機関投資家の議決権行使:野村アセットマネジメント(24年11月に改定)- モニタリング・ボードの要件が少し厳格化、女性取締役の比率
3月末も徐々に近づき3月期決算企業は、今年の株主総会に向けて本格的な動きに入るところだと思います。機関投資家の議決権行使基準も改定が本格化しますので(既に改定済の機関投資家もありますが)、ROE低迷の続く企業は関心が高いところだと思いますので、今回からアップデートなどを随時noteで書いていきたいと思います。
野村アセットマネジメントが24年11月に改定
24年10月7日の記事で野村アセットマネジメントの取締役選任議案の議決権行使基準の説明をしましたが、その後、野村アセットは議決権行使基準を24年11月1日に改定しています。改定後の基準は以下です。
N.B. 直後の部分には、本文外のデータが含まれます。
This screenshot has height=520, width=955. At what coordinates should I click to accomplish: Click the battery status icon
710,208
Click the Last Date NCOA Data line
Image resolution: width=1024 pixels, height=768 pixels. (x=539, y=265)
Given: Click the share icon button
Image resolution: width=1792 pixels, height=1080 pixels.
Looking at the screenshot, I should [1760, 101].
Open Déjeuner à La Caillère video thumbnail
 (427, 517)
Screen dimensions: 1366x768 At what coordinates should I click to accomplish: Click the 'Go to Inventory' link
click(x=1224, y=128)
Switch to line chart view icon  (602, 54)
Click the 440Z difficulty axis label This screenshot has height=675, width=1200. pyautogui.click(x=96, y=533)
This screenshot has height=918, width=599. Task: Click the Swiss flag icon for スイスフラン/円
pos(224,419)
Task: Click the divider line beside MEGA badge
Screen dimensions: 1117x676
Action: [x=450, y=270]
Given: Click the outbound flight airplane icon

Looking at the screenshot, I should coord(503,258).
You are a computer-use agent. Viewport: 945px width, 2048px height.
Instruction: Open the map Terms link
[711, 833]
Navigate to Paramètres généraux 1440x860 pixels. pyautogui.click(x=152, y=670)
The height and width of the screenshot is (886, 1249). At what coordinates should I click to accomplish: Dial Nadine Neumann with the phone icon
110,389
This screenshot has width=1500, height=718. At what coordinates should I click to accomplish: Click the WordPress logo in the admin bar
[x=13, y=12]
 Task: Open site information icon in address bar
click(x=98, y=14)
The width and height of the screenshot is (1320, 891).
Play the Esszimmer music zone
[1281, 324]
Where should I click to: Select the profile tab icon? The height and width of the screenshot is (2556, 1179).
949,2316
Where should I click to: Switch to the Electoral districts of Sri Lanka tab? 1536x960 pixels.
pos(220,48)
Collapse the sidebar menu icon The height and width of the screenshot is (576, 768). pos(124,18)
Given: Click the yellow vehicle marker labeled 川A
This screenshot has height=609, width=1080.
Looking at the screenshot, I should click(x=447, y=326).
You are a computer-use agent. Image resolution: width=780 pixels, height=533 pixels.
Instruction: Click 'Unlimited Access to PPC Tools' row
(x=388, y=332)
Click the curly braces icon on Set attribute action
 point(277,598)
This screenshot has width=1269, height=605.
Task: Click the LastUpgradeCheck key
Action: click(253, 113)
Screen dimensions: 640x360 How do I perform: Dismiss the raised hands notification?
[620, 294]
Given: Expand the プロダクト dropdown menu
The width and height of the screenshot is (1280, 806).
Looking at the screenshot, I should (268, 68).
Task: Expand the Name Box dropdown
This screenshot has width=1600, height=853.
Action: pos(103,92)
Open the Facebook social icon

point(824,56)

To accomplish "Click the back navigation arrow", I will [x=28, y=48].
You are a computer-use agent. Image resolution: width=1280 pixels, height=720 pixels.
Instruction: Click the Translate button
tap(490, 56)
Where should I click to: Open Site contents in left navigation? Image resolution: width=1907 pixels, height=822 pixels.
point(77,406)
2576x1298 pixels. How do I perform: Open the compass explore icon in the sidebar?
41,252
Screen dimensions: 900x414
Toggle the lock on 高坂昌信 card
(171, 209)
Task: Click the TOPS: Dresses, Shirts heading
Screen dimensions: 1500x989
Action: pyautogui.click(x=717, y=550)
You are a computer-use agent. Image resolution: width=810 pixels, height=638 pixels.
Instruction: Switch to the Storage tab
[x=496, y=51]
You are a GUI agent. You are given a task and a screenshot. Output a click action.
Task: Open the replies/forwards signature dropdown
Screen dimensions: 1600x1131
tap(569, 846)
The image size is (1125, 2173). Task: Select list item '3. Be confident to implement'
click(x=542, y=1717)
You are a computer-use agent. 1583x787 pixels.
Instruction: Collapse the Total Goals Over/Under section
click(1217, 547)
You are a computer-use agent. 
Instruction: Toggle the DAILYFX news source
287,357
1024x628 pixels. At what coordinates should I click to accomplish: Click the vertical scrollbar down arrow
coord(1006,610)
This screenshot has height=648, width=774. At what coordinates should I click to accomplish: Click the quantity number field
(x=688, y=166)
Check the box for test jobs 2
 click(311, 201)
https://www.nomura-am.co.jp/special/esg/pdf/vote_policy.pdf?20241101
主な改定のポイントは以下です。取締役選任関連です。
◆モニタリング・ボードの要件のちょこっと厳格化
◆キャッシュリッチ企業はROE8%以上必要
◆女性取締役の人数の最低基準の引上げ
3つ目の基準は適用は25年11月からなのでまだ時間的余裕があります。
モニタリング・ボードの要件のちょこっと厳格化 - 社外取は独立性が必要
野村アセットは取締役選任の業績基準でROE基準を採用しており、数値自体は多くの機関投資家の基準と概ね同じです。
ただし、他の機関投資家と大きく違うのは、モニタリング・ボードの場合とそうでない場合で基準の適用が違う点です。モニタリング・ボードに該当する場合には、基本的にROE基準が適用されなくなります。
従って、このモニタリング・ボードに該当するとROEの低い企業には「ラッキー!」ということになるのですが、今回の改定では、モニタリング・ボードに該当するための基準が少しだけ厳しくなっています。
モニタリング・ボードの基準は以下の全てをみたすことが必須です
➀取締役の人数が5名以上20名未満
②選任時に独立性の要件を全て満たす社外取締役が過半数
③社外取締役が過半数を占める指名・報酬委員会(法定・任意を問わない)を設置し、社外取締役が議長に就任
④女性の取締役が取締役の人数の 10%以上
⑤買収防衛策を導入していない
⑥政策保有株式を過大に保有していない
⑦監査役会設置会社の場合、取締役の任期が 1 年
⑧支配株主がいる場合、取締役会議長は社外取締役
この中で、今回改定されたのは➁の「選任時に独立性の要件を全て満たす社外取締役が過半数」の中の『独立性』です。これまで独立性の有無は問われていませんでしたが、今回の改定より追加になったということです。
『独立性』ってどういうこと?ですが、ここは次の3つです。
◆在任期間12 年未満
◆独立役員として届け出
◆大株主出身者でない
つまり、社外取締役を12年以上やっているような人は駄目です、ということです。あまりに長いと社内の人になってしまうということですね。さすがに10年を超えて社外取締役をやっていると長いかなと私も思います。
モニタリング・ボード型でも手放しでは喜べないことは注意
冒頭でモニタリング・ボードであればROEの厳しい基準の適用を免れ「ラッキー」と書きましたが、必ずしも手放しでそう喜ぶことが出来ないことは要注意です
それは、「経営改善努力が認められる」ことが必要ということです。これってうっかり見落とすことがありますが要注意です。経営改善努力ありと言うには、次のいずれかの要件を充たすことが必要です。
直近期の経常利益(経常利益が報告されていない場合は税引前利益、以下同 様)又は当期純利益が前期比で増加している
直近期の経常利益又は当期純利益が3期前比で増加している
要はモニタリング・ボード型であれば、ROE5%等の細かいことは言わず会社側に任せますが、ただし、業績向上はしっかりやりなさいよ、そうでないと厳しく判断しますよということです。
女性取締役の最低基準が比率に変更
女性の取締役の人数の最低水準ですが、これが 1 名から10%に引き上げられ、これを満たさない場合、会長・社長等の取締役再任に原則として反対になるようです。ただし、この改定の適用は25年11 月以降です。
なお、これは比率ですので、必ず女性取締役の人数を増やさずとも、取締役の全体の母数を減らすことでも基準充足は可能と思います。ここは企業によってどうやって基準を充足するかは各社各様といったところかと思います。
無理やり女性取締役を増やすより、無駄な取締役の数を削り、女性取締役の比率を高めるという方がだいぶ効率的かなと思います。